Sainte Jeanne

 

 

Celle qui vint de Lorraine, à cheval,

Cueillir les Lys de France au jardin de Touraine,

Ramenait, au clair geste de sa main virginale,

En frissonnante traîne

– Comme d’un manteau d’or derrière elle épandu –

L’armée sans roi dont Dieu l’a faite reine ;

Et, sur le dais d’azur du firmament

– Nuages d’or, peut-être, ou flottante ombre, à peine –

La Victoire entrouvrait ses ailes éperdues

Et planait sur la plaine.

 

Le printemps s’éveillait dans l’aube tourangelle ;

Elle était pâle en son armure blanche, et belle ;

Elle portait au flanc une petite hache ;

Les longs cheveux liés contre sa nuque nue

Faisaient un casque noir à sa tête menue,

Puis s’épandaient au vent et flottaient en panache ;

Un page devant elle levait l’étendard blanc ;

On avait peint des lys dans la main des deux anges

Et Dieu, avec le monde entre ses mains.

 

Et derrière, venait l’armée en avalanche...

 

Ici, ô douce terre et féconde prairie

Que je foule, en chantant ta sainte litanie...

Ici, elle fit halte en l’arroi triomphal

De son armure blanche et sa bannière pâle

Et groupa devant Dieu sous la voûte des branches

La foule émerveillée en ce nouveau dimanche

De voir devant l’autel sous son armure blanche.

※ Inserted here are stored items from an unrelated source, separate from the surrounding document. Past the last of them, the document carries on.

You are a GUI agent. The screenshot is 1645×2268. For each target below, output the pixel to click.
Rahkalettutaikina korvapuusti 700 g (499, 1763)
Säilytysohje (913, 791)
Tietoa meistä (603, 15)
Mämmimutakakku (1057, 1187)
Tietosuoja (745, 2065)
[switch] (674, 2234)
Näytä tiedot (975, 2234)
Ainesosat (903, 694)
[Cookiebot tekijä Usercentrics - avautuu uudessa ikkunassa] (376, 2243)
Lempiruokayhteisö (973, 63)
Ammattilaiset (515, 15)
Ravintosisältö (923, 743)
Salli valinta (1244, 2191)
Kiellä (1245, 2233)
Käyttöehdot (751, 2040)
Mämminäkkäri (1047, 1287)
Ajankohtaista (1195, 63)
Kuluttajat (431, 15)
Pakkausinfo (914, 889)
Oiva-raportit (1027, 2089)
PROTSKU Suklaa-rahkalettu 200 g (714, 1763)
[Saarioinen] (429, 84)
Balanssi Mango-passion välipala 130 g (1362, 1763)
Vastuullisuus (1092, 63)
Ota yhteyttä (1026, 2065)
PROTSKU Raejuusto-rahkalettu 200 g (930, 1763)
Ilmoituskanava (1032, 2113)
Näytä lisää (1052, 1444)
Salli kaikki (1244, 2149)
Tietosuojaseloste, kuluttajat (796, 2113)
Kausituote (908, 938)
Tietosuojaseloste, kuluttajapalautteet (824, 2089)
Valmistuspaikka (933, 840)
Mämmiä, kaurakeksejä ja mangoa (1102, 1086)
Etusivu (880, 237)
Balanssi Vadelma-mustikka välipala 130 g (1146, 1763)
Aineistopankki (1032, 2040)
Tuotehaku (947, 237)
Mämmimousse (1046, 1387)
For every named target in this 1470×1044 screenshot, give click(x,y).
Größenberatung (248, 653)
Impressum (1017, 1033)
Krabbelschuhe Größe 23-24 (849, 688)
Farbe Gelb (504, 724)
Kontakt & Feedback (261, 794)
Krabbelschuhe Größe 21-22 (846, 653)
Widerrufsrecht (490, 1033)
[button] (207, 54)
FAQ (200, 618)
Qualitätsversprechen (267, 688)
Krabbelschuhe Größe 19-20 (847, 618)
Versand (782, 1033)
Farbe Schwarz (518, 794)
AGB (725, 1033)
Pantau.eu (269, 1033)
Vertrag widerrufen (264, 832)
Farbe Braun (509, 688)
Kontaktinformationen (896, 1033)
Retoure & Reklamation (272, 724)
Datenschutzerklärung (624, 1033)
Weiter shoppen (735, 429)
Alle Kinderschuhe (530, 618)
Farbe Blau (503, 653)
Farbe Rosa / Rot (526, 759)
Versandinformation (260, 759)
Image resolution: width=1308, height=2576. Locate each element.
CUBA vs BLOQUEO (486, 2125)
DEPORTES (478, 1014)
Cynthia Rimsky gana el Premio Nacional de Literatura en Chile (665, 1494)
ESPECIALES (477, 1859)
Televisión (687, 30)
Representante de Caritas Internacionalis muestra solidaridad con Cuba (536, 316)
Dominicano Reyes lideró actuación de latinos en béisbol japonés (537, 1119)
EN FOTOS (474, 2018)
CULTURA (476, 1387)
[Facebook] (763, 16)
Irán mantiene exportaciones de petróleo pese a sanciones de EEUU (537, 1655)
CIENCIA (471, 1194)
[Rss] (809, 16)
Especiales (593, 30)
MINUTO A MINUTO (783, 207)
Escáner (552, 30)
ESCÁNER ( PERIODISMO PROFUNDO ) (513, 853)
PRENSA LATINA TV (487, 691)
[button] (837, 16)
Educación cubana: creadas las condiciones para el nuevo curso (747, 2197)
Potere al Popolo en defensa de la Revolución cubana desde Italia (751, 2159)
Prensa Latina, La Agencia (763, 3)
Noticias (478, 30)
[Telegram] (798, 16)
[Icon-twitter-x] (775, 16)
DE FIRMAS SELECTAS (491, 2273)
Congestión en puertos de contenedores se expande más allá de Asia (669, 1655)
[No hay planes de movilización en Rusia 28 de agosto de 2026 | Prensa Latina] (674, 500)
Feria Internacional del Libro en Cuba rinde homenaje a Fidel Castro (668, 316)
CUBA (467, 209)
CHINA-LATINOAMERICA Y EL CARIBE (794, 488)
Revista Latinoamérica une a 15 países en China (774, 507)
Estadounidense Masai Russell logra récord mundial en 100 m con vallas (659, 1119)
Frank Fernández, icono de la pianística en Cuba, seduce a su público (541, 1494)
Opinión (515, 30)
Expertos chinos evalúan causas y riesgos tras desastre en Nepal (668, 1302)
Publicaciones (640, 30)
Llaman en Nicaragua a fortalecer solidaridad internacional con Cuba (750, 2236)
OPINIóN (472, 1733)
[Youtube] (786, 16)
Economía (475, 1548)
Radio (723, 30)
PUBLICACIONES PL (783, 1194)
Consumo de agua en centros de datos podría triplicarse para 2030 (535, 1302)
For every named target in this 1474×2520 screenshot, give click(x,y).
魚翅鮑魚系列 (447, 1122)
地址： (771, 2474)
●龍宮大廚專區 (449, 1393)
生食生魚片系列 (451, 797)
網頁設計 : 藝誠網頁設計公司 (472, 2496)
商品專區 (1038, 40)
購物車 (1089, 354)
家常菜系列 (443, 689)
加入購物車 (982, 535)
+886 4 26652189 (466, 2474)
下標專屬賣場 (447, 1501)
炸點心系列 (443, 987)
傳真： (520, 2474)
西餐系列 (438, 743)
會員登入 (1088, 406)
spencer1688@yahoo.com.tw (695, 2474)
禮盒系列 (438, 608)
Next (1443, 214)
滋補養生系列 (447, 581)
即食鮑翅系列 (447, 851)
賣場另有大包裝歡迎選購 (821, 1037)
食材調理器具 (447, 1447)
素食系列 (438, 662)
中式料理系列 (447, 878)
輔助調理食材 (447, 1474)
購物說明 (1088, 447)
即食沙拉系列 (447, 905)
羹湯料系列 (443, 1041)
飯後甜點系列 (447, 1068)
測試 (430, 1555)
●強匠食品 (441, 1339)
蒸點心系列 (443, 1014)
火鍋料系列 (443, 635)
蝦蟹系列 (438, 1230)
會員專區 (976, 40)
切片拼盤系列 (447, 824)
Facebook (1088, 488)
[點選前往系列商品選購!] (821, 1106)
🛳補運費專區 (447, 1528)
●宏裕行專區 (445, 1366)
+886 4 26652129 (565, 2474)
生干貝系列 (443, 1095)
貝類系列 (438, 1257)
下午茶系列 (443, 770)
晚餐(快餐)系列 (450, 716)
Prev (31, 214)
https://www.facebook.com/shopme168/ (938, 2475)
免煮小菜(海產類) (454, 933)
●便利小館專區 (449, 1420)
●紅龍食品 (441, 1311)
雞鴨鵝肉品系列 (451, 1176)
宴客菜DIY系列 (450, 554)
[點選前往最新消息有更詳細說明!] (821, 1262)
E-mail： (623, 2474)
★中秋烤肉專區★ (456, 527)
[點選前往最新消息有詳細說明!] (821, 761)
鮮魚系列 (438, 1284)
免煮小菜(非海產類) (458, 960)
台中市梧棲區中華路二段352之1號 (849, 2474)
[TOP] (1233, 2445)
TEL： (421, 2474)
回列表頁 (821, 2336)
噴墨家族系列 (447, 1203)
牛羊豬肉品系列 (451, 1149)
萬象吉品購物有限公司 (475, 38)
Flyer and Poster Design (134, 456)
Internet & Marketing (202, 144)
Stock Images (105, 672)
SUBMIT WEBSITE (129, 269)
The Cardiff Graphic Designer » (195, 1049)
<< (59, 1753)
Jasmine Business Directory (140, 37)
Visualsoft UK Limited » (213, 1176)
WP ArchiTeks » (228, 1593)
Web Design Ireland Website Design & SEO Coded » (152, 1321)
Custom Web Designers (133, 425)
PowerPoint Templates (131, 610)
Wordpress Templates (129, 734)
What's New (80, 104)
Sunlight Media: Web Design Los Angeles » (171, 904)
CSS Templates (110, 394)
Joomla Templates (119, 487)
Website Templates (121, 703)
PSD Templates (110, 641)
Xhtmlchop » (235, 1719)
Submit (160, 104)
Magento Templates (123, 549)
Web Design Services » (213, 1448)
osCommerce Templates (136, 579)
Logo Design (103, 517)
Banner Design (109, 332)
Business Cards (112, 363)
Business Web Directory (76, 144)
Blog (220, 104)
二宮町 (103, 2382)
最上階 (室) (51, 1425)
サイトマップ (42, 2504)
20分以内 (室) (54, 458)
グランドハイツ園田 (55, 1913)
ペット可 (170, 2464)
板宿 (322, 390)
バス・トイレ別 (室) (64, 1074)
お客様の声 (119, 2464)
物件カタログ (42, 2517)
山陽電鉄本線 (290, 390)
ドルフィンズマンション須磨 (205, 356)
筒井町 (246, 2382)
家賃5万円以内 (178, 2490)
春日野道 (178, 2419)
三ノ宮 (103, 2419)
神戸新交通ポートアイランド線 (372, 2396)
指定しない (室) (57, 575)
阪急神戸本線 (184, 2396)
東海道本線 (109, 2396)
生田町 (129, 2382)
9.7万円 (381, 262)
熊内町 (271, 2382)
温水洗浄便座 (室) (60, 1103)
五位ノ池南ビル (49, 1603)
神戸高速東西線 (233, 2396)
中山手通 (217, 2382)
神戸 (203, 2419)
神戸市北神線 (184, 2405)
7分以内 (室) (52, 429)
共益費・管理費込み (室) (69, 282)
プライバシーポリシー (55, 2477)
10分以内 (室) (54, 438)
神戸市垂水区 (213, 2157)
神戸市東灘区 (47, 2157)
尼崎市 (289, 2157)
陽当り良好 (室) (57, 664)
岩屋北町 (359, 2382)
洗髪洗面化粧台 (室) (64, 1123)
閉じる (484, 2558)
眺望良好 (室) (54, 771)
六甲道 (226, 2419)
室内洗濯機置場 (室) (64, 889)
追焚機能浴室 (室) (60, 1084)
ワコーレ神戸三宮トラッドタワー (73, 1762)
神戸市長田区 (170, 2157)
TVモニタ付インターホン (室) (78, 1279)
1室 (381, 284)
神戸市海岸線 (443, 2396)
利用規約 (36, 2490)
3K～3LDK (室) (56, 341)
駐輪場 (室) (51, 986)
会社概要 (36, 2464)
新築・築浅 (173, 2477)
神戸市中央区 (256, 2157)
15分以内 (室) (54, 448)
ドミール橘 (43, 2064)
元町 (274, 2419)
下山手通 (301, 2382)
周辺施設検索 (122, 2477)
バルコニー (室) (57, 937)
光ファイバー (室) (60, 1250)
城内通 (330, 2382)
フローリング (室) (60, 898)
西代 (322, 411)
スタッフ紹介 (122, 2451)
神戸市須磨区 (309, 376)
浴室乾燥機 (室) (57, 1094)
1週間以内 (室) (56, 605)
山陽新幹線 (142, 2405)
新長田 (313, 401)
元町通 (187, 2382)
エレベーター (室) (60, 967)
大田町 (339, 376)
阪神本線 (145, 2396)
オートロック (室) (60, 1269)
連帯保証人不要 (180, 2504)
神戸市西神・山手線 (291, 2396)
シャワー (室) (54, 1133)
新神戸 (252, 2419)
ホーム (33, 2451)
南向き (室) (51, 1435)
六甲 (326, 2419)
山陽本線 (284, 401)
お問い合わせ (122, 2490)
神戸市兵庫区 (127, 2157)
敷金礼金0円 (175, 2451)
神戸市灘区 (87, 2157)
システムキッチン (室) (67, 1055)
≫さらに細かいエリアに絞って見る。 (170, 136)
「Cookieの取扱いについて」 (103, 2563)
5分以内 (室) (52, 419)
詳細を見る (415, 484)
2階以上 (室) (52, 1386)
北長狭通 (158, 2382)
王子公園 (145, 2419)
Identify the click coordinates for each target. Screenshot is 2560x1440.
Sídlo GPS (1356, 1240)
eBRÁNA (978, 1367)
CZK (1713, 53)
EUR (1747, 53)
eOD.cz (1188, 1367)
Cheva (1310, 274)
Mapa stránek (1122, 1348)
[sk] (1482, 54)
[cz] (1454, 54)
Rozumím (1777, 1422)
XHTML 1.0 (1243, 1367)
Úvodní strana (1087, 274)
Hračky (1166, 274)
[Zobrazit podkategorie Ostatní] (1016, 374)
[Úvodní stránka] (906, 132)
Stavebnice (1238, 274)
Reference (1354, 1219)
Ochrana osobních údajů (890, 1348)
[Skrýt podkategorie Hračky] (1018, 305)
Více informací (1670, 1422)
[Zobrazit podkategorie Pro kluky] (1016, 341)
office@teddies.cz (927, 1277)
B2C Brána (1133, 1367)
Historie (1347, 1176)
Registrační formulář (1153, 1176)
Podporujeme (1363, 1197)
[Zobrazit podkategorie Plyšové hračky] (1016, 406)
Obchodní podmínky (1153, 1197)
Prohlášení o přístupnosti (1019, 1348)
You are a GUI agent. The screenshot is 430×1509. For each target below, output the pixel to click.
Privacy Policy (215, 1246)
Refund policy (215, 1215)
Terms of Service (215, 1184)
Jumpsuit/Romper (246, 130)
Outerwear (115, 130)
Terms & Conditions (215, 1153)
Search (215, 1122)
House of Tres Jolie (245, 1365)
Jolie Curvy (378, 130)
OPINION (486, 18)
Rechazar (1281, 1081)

S’incarner l’âme claire des légendes de France.

 

Des vieillards qu’elle prit au geste de sa main

Pour les mener vers l’aube éblouie des demains

Elle fit, en riant, des jeunes gens alertes

Quand elle s’est levée, blanche dans l’herbe verte,

Comme surgit du sol un Lys miraculeux :

Et des blasphémateurs surent qu’ils étaient pieux.

 

Les fillettes de joie, éparses parmi les hommes,

Se groupèrent et s’en furent au geste qui pardonne,

Et l’Amour tressaillit blessé d’une autre flèche

Et pleura, se sentant moins fort que la Pitié...

Tous entendaient les voix, Jeanne, que vous écoutiez :

Ton printemps virginal faisait les âmes fraîches.

 

Et pourtant c’est de sang que la rosée est rouge ;

L’aube grise soulève une face d’orgie ;

Ainsi qu’un débauché sur le seuil bas d’un bouge,

Le jour sort de la nuit de léthargie ;

 

De grands clairons brandis sonnant l’éveil des races

Saluent l’aube d’un cri déchirant, elle saigne !

Les peuples gourds s’étirent bâillant leur faim vorace

– C’est pour la lutte encore que les mains s’étreignent –

 

Ah ! lève-toi, Soleil, archange de la vie,

Fais tournoyer ton glaive au seuil du vieil Éden :

L’homme las se retourne sur la route infinie

Et songe au lourd repos des légendes lointaines ;

 

Ô Vie ! amour, espoir, orgueil, colères fortes !

Chassez-nous vers la lutte exaltante et tenace ;

Ô Foi, vierge d’acier qui mène les cohortes,

Laboure de ta lance le cœur foulé des races !

 

La Loire éploie au vent son bleu manteau de reine

– Du haut de cette tour je regarde en aval –

Vergers d’avril, pourpris, renaissante Touraine,

Ne doit-il refleurir ton grand lys virginal ?

 

 

 

Francis VIELÉ-GRIFFIN, L’Amour sacré.